One thing I didn't get into the video, that I think is also an essential to turning between centers, is the short tool rest. I got mine from IAP member Rick Herrell and have been very pleased with it!


----------



## joeatact (Sep 13, 2010)

Good Video Thanks


----------



## Dalecamino (Sep 13, 2010)

Awwww....that Woodchuck Pen-Pro thing just takes the wood down TOO fast....  I gotta get me one of those things someday:redface:

Nice video !


----------



## Lenny (Sep 13, 2010)

dalecamino said:


> Awwww....that Woodchuck Pen-Pro thing just takes the wood down TOO fast.... I gotta get me one of those things someday:redface:
> 
> Nice video !


 

It's almost like CHEATING! :biggrin:

That's why I felt a need to show that I CAN use a skew when I have too! :biggrin:

Thanks for all the nice comments. This video stuff is new to me ... lots of room for improvement. :redface:


----------



## hewunch (Sep 13, 2010)

Great video. The only thing was the dust collector kinda drowned out some of what you were saying. Not sure how to fix that, but it would be a good thing to fix.


----------



## ctubbs (Sep 13, 2010)

WOW! Great video!
Now I have to learn how to really use my lathe.  Thnks for a great lesson. keep up the beautiful work.
Charles Tubbs
Murray, KY
beginner


----------



## Lenny (Sep 13, 2010)

hewunch said:


> Great video. The only thing was the dust collector kinda drowned out some of what you were saying. Not sure how to fix that, but it would be a good thing to fix.


 
I think adding the narration afterwards is the way to go. The problem is, I haven't really got it down yet. :frown: For one thing I need a better microphone (My computer told me so ...  )


----------



## ed4copies (Sep 13, 2010)

Couple of hints, Lenny--ignore if you wish!!

First adding the sound after the fact gets easier if you buy a cheap digital "tape recorder" (1" x 4"--$30).  Record your sound a short clip at a time to keep in sync with the video--but then you can cancel as much of the dust collector as you wish.

Second, I would move your tool rest closer when you use the skew.  You have GREAT tool control, I was never worried---but the guy who watches and tries to imitate---may not be so skilled---and the hole between the tool rest and the blank will allow one heck of a catch.

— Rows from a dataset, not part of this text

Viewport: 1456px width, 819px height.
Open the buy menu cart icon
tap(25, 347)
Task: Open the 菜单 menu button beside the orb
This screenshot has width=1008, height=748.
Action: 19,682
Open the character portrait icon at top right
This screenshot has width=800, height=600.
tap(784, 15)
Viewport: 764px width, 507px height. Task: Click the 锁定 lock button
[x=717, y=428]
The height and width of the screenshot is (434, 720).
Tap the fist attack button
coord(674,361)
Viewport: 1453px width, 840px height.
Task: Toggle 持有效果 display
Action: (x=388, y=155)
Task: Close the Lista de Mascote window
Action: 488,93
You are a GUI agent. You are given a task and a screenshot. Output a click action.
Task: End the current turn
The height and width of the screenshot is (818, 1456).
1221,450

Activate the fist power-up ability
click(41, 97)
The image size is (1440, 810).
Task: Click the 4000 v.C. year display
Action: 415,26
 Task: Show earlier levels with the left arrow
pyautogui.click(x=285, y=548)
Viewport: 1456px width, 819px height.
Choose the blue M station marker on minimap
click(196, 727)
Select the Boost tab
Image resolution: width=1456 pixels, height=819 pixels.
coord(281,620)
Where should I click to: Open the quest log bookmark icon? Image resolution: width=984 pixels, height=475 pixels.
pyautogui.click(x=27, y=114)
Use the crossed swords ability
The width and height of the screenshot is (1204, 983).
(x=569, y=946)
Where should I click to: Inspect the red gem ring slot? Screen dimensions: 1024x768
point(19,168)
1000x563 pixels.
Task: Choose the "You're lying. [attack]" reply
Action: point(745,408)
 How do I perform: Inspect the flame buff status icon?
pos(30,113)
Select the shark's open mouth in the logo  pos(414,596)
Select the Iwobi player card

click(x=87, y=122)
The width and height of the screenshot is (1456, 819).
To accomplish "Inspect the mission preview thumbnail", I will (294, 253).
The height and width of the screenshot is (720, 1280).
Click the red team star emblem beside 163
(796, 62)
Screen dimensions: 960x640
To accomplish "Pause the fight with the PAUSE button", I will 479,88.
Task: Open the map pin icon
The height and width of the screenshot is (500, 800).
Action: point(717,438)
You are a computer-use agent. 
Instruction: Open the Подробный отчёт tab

Nice job with the woodchuck!!!!


----------



## Lenny (Sep 13, 2010)

ed4copies said:


> Second, I would move your tool rest closer when you use the skew. You have GREAT tool control, I was never worried---but the guy who watches and tries to imitate---may not be so skilled---and the hole between the tool rest and the blank will allow one heck of a catch.


 
Oh, your right Ed! I never thought about that part of it! 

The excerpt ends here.